Ça avait commencé comme une bonne action: aller soutenir les films de Pierre- Loup Rajot présentés à la cinémathèque.( "dans les pas d'Henri Langlois", 4 avril 2016) J'aime bien Pierre-Loup, pas seulement parce qu'il a produit et distribué "Ceci est mon corps", mais pour son grain de folie associé à une solide capacité de faire, qui évite à la folie de rester pur narcissisme. Il y a en lui une réelle interrogation artistique, voire métaphysique, mais j'avoue que lorsqu'il a annoncé que son film d'une heure "A la pêche" était le résultat de 8 heures passées sur une barque en compagnie de deux amis, Jean-Noël le parisien et Yvon le breton, partis une journée en mer, je me suis calée dans mon fauteuil en me disant que l'amitié est parfois un sacerdoce...
La mer, ça berce, les lumières de Bretagne changent sans cesse et dessinent d'improbables horizons, l'odeur des algues et de l'iode se devine pour peu qu'on soit un peu imaginatif.

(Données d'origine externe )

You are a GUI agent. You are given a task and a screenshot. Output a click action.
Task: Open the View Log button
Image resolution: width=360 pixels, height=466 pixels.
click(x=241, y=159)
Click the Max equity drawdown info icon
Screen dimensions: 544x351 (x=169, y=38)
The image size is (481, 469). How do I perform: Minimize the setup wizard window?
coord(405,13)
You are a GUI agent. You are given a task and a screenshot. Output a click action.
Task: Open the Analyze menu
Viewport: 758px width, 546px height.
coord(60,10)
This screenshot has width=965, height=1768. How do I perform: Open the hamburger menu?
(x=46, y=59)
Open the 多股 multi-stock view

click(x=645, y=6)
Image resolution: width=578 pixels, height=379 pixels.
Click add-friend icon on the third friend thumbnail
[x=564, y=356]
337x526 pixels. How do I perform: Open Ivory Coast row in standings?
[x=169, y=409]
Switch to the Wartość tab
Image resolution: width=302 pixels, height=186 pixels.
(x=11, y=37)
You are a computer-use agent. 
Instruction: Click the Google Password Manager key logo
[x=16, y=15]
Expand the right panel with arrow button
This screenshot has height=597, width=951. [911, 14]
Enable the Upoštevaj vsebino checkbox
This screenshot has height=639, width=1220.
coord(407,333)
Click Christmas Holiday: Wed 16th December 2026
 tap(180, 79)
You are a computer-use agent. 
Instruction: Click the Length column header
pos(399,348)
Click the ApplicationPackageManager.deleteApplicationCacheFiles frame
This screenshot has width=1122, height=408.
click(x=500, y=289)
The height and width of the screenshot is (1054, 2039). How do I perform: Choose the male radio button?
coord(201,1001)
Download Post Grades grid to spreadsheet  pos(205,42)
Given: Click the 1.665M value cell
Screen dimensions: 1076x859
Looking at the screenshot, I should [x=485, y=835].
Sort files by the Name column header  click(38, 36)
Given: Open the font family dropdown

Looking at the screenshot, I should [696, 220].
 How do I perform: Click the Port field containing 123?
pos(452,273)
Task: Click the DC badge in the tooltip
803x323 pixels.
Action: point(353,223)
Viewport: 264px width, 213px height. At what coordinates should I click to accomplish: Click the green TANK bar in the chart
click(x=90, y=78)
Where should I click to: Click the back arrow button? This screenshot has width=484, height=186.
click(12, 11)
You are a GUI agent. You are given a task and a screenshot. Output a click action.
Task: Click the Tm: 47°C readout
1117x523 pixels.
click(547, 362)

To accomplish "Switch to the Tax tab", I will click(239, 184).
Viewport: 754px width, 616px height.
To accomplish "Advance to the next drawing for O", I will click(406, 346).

Dans ce calme à peine troublé par le clapotis des vagues et le vroum-vroum du moteur de la barque, je me suis peu à peu lovée et laissée gagner par la plénitude de l'instant, et le bonheur des deux pêcheurs, bonheur nourri de l'amitié qu'ils se portent depuis 30 ans, qui les autorise à se vanner, à rire, à se concurrencer parfois sans aucun rapport de forces malsain, tandis qu'affleure dans leurs regards et dans leurs gestes le plaisir et la jubilation qu'ils ont à être ensemble. Comme un couple, lorsqu'il s'aime depuis longtemps, arrive à ne plus s'affronter que pour rire.
Quel rapport avec les horreurs décrites en introduction? Le fait qu'à ne plus voir qu'elles, on finit, comme le dit Etienne Klein dans le film "Tout s'accélère", à être dans un tel état de désespérance qu'on ne pense plus qu'à détruire le monde au lieu d'en imaginer un où il ferait bon vivre. Créer des instants heureux est la meilleure antidote à cette désespérance, et cette partie de pêche m'a rappelée le mot d'un homme emprisonné par la Gestapo à qui son père avait dit: "Où que tu ailles, quoi qu'il arrive, pense qu'il y a toujours quelque part un pêcheur à la ligne". Conduit à la prison Montluc dans une voiture longeant le Rhône, l'homme a regardé vers la berge, et aperçu un pêcheur au bord de l'eau. Ce qui, inexplicablement, lui a donné du courage.